Data provided Start Marker

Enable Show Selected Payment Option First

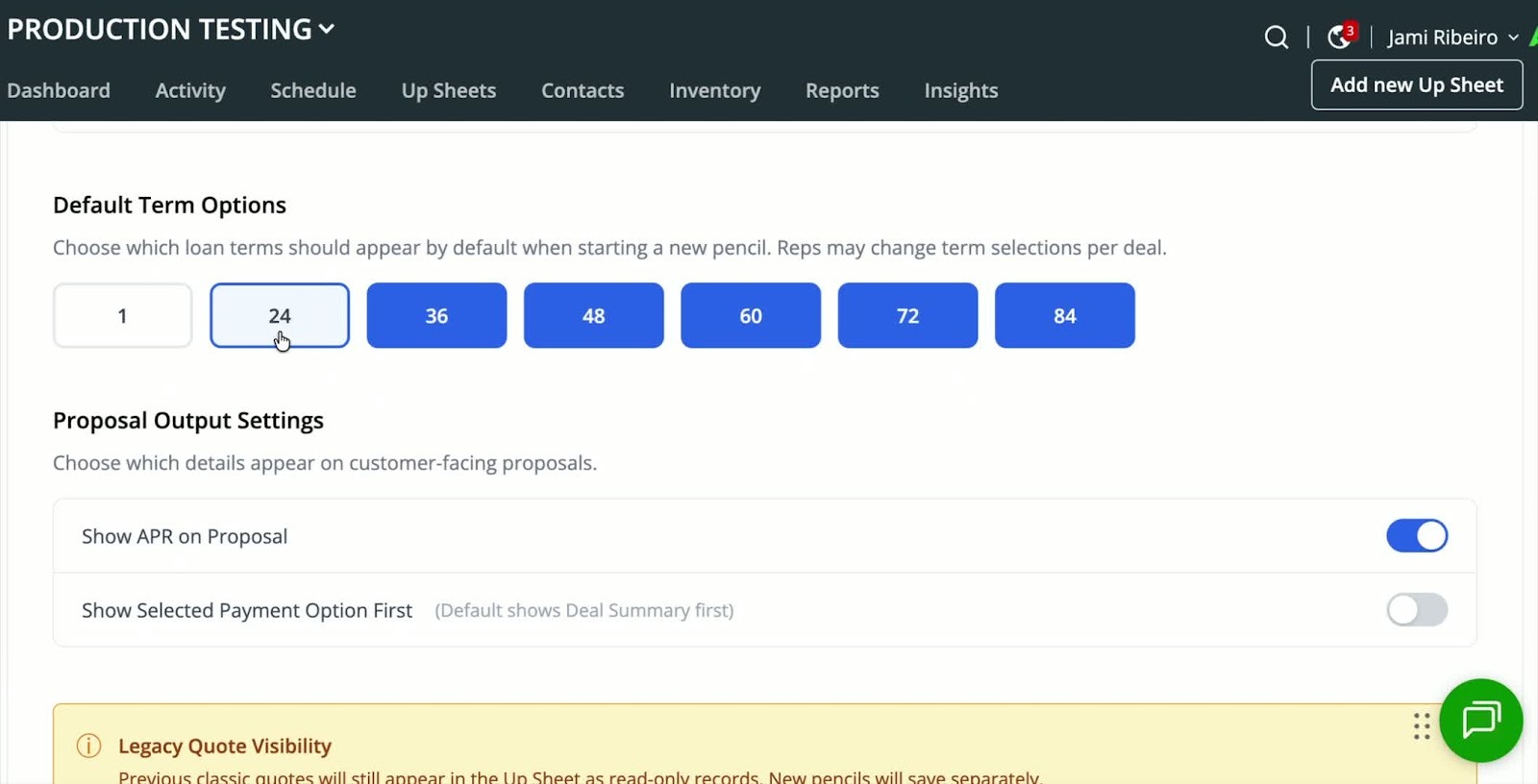(1416, 610)
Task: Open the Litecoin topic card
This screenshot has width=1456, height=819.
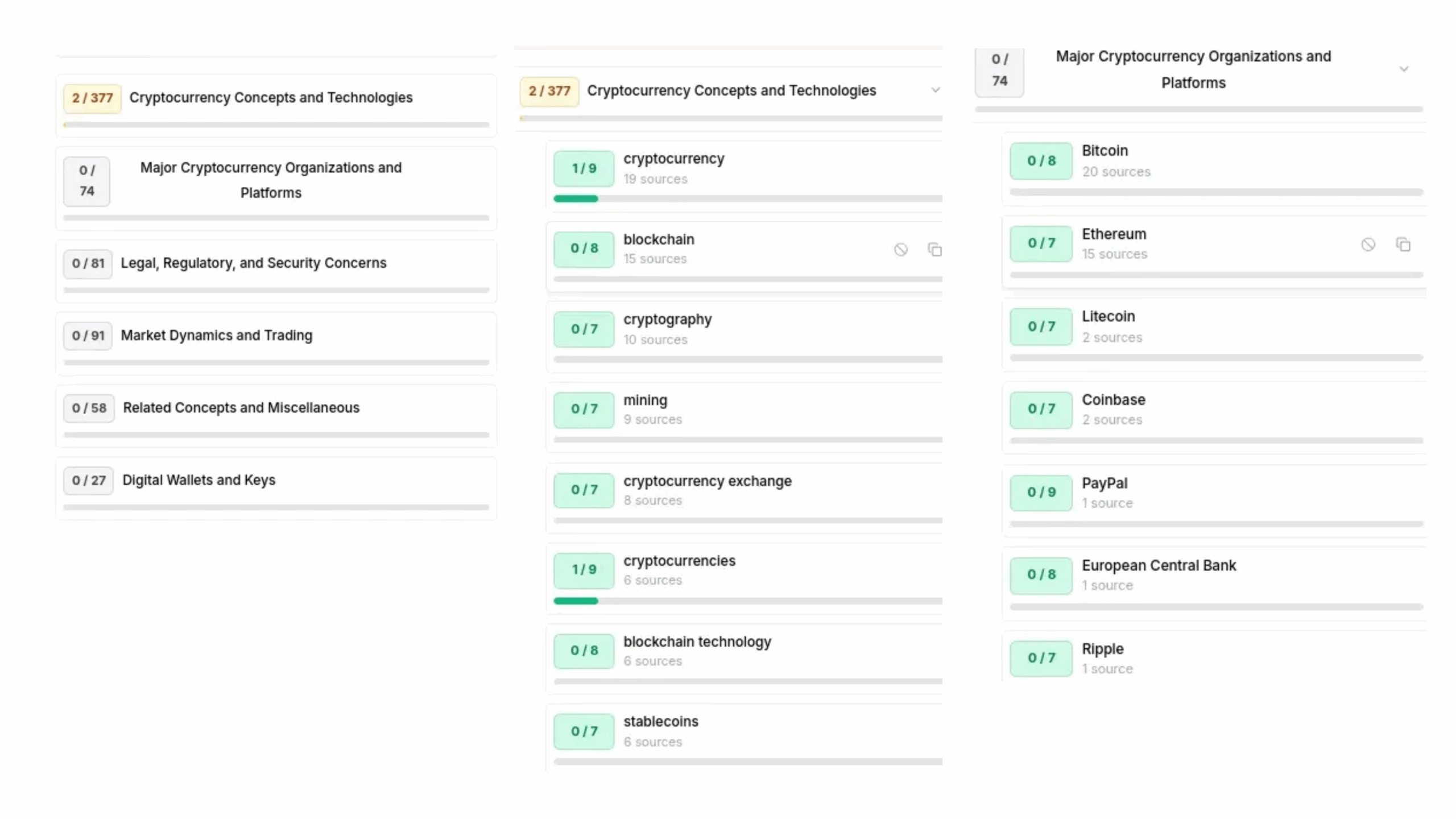Action: [1214, 335]
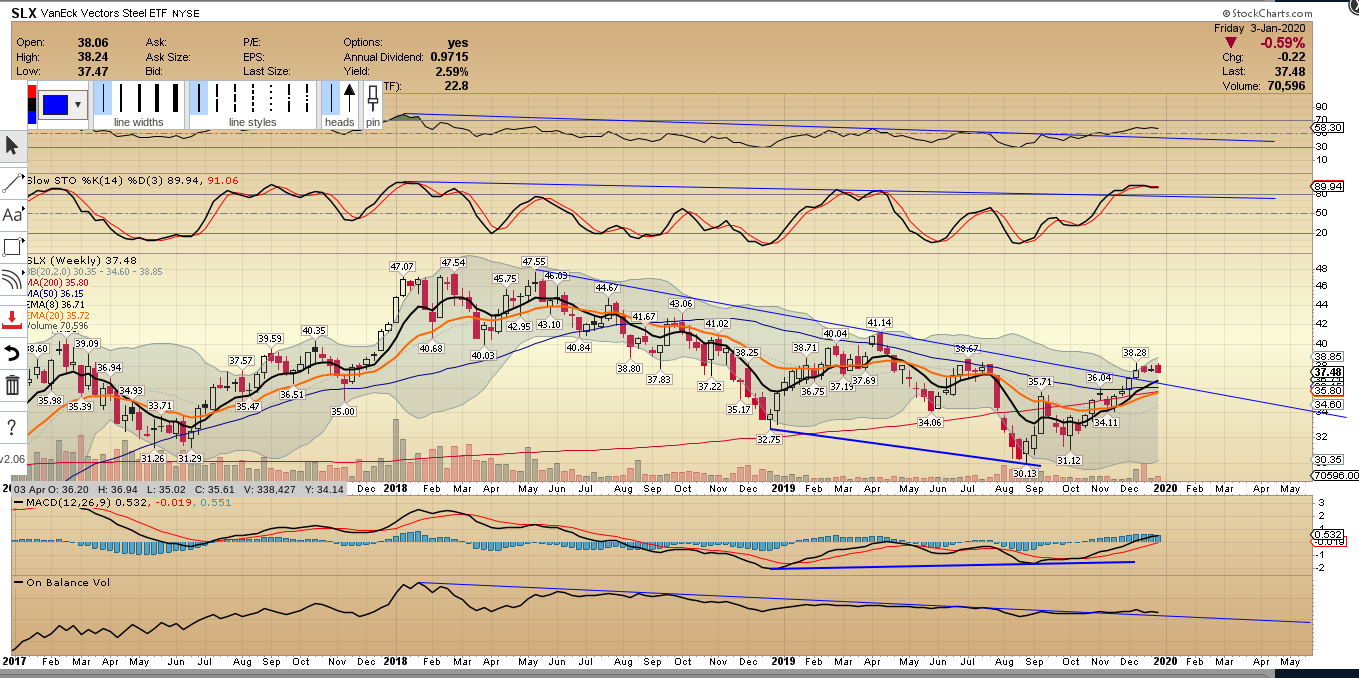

Data provided End Marker

▸ **What is being asked**
Write out the records above once more, word for word, with no pictures.

▸ **Written answer**
Enable Show Selected Payment Option First

(1416, 610)
Task: Open the Litecoin topic card
This screenshot has width=1456, height=819.
Action: [1214, 335]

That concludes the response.